• _YOUR GOAL_
For each record below, give an exact transcription.

• _DATASET EXTRACT_
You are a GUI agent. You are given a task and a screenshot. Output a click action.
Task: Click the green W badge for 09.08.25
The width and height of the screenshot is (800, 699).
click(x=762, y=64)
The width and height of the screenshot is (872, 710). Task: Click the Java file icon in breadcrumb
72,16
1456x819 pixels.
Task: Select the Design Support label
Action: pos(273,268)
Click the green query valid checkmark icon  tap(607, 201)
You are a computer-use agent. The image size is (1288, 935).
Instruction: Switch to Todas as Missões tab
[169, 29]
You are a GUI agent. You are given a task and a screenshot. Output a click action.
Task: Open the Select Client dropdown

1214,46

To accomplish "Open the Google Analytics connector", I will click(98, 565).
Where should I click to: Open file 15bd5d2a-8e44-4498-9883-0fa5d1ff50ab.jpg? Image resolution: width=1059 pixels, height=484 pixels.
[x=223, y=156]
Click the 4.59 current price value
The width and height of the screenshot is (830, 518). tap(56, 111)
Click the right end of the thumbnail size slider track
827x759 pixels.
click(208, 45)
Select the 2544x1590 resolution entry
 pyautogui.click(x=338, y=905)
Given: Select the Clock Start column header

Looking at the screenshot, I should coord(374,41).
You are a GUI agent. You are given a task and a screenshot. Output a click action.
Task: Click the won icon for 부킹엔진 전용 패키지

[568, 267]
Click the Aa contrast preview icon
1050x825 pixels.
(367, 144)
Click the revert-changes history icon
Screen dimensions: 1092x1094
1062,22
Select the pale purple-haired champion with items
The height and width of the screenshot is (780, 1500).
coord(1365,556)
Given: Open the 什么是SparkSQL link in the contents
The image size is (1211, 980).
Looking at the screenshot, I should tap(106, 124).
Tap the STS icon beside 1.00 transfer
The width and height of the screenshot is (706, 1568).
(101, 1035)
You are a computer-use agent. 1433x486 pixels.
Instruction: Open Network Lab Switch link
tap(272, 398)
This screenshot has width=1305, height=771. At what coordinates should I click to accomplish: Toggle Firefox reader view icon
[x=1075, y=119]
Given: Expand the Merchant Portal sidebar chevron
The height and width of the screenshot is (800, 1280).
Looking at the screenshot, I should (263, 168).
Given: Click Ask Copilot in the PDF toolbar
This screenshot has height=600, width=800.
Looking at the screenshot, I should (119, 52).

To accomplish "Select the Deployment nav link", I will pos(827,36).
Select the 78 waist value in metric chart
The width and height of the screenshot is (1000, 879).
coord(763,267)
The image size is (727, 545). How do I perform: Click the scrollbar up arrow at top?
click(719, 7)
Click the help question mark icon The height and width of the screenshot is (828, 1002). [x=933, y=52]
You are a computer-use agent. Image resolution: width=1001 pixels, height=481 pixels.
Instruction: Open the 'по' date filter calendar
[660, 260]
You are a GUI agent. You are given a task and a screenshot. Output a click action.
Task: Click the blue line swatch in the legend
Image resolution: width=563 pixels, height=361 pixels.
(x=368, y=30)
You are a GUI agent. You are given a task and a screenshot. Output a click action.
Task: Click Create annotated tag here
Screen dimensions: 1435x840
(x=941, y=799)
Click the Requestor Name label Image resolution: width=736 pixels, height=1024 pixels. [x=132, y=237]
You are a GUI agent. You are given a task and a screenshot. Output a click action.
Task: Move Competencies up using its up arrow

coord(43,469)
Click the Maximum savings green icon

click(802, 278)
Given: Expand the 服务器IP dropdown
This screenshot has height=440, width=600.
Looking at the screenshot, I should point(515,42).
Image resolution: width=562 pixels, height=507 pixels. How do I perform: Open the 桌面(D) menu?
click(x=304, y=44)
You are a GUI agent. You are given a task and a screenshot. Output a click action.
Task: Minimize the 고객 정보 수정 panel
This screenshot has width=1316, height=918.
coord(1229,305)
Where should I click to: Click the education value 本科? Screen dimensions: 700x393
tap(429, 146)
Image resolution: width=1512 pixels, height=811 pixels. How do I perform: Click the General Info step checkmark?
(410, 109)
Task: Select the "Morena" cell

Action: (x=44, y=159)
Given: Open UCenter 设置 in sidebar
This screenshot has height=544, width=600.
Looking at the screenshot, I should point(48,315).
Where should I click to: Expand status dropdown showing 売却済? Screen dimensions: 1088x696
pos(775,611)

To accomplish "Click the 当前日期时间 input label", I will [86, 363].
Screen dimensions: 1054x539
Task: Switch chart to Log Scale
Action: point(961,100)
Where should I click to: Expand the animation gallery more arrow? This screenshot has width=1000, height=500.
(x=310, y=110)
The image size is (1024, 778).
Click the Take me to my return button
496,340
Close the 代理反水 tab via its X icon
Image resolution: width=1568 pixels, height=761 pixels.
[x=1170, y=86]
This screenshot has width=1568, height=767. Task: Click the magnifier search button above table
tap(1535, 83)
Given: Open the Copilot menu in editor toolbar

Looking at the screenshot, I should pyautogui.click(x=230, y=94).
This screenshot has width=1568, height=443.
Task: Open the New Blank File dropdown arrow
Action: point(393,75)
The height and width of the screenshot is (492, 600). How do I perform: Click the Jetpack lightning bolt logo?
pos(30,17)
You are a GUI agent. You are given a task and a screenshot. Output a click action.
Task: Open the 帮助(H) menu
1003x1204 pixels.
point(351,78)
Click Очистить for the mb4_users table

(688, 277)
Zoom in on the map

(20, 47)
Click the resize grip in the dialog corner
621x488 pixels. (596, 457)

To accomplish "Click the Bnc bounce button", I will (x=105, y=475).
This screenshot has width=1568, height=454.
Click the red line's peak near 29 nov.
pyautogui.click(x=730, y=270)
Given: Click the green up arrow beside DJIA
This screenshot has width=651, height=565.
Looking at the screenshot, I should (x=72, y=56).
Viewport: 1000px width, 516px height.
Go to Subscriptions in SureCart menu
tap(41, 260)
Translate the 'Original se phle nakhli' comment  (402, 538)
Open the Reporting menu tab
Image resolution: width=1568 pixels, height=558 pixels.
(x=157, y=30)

• _RESULT_
You are a GUI agent. You are given a task and a screenshot. Output a click action.
Task: Click the green W badge for 09.08.25
The width and height of the screenshot is (800, 699).
click(x=762, y=64)
The width and height of the screenshot is (872, 710). Task: Click the Java file icon in breadcrumb
72,16
1456x819 pixels.
Task: Select the Design Support label
Action: pos(273,268)
Click the green query valid checkmark icon  tap(607, 201)
You are a computer-use agent. The image size is (1288, 935).
Instruction: Switch to Todas as Missões tab
[169, 29]
You are a GUI agent. You are given a task and a screenshot. Output a click action.
Task: Open the Select Client dropdown

1214,46

To accomplish "Open the Google Analytics connector", I will click(98, 565).
Where should I click to: Open file 15bd5d2a-8e44-4498-9883-0fa5d1ff50ab.jpg? Image resolution: width=1059 pixels, height=484 pixels.
[x=223, y=156]
Click the 4.59 current price value
The width and height of the screenshot is (830, 518). tap(56, 111)
Click the right end of the thumbnail size slider track
827x759 pixels.
click(208, 45)
Select the 2544x1590 resolution entry
 pyautogui.click(x=338, y=905)
Given: Select the Clock Start column header

Looking at the screenshot, I should coord(374,41).
You are a GUI agent. You are given a task and a screenshot. Output a click action.
Task: Click the won icon for 부킹엔진 전용 패키지

[568, 267]
Click the Aa contrast preview icon
1050x825 pixels.
(367, 144)
Click the revert-changes history icon
Screen dimensions: 1092x1094
1062,22
Select the pale purple-haired champion with items
The height and width of the screenshot is (780, 1500).
coord(1365,556)
Given: Open the 什么是SparkSQL link in the contents
The image size is (1211, 980).
Looking at the screenshot, I should tap(106, 124).
Tap the STS icon beside 1.00 transfer
The width and height of the screenshot is (706, 1568).
(101, 1035)
You are a computer-use agent. 1433x486 pixels.
Instruction: Open Network Lab Switch link
tap(272, 398)
This screenshot has width=1305, height=771. At what coordinates should I click to accomplish: Toggle Firefox reader view icon
[x=1075, y=119]
Given: Expand the Merchant Portal sidebar chevron
The height and width of the screenshot is (800, 1280).
Looking at the screenshot, I should (263, 168).
Given: Click Ask Copilot in the PDF toolbar
This screenshot has height=600, width=800.
Looking at the screenshot, I should (119, 52).

To accomplish "Select the Deployment nav link", I will pos(827,36).
Select the 78 waist value in metric chart
The width and height of the screenshot is (1000, 879).
coord(763,267)
The image size is (727, 545). How do I perform: Click the scrollbar up arrow at top?
click(719, 7)
Click the help question mark icon The height and width of the screenshot is (828, 1002). [x=933, y=52]
You are a computer-use agent. Image resolution: width=1001 pixels, height=481 pixels.
Instruction: Open the 'по' date filter calendar
[660, 260]
You are a GUI agent. You are given a task and a screenshot. Output a click action.
Task: Click the blue line swatch in the legend
Image resolution: width=563 pixels, height=361 pixels.
(x=368, y=30)
You are a GUI agent. You are given a task and a screenshot. Output a click action.
Task: Click Create annotated tag here
Screen dimensions: 1435x840
(x=941, y=799)
Click the Requestor Name label Image resolution: width=736 pixels, height=1024 pixels. [x=132, y=237]
You are a GUI agent. You are given a task and a screenshot. Output a click action.
Task: Move Competencies up using its up arrow

coord(43,469)
Click the Maximum savings green icon

click(802, 278)
Given: Expand the 服务器IP dropdown
This screenshot has height=440, width=600.
Looking at the screenshot, I should point(515,42).
Image resolution: width=562 pixels, height=507 pixels. How do I perform: Open the 桌面(D) menu?
click(x=304, y=44)
You are a GUI agent. You are given a task and a screenshot. Output a click action.
Task: Minimize the 고객 정보 수정 panel
This screenshot has width=1316, height=918.
coord(1229,305)
Where should I click to: Click the education value 本科? Screen dimensions: 700x393
tap(429, 146)
Image resolution: width=1512 pixels, height=811 pixels. How do I perform: Click the General Info step checkmark?
(410, 109)
Task: Select the "Morena" cell

Action: (x=44, y=159)
Given: Open UCenter 设置 in sidebar
This screenshot has height=544, width=600.
Looking at the screenshot, I should point(48,315).
Where should I click to: Expand status dropdown showing 売却済? Screen dimensions: 1088x696
pos(775,611)

To accomplish "Click the 当前日期时间 input label", I will [86, 363].
Screen dimensions: 1054x539
Task: Switch chart to Log Scale
Action: point(961,100)
Where should I click to: Expand the animation gallery more arrow? This screenshot has width=1000, height=500.
(x=310, y=110)
The image size is (1024, 778).
Click the Take me to my return button
496,340
Close the 代理反水 tab via its X icon
Image resolution: width=1568 pixels, height=761 pixels.
[x=1170, y=86]
This screenshot has width=1568, height=767. Task: Click the magnifier search button above table
tap(1535, 83)
Given: Open the Copilot menu in editor toolbar

Looking at the screenshot, I should pyautogui.click(x=230, y=94).
This screenshot has width=1568, height=443.
Task: Open the New Blank File dropdown arrow
Action: point(393,75)
The height and width of the screenshot is (492, 600). How do I perform: Click the Jetpack lightning bolt logo?
pos(30,17)
You are a GUI agent. You are given a task and a screenshot. Output a click action.
Task: Open the 帮助(H) menu
1003x1204 pixels.
point(351,78)
Click Очистить for the mb4_users table

(688, 277)
Zoom in on the map

(20, 47)
Click the resize grip in the dialog corner
621x488 pixels. (596, 457)

To accomplish "Click the Bnc bounce button", I will (x=105, y=475).
This screenshot has width=1568, height=454.
Click the red line's peak near 29 nov.
pyautogui.click(x=730, y=270)
Given: Click the green up arrow beside DJIA
This screenshot has width=651, height=565.
Looking at the screenshot, I should (x=72, y=56).
Viewport: 1000px width, 516px height.
Go to Subscriptions in SureCart menu
tap(41, 260)
Translate the 'Original se phle nakhli' comment  (402, 538)
Open the Reporting menu tab
Image resolution: width=1568 pixels, height=558 pixels.
(x=157, y=30)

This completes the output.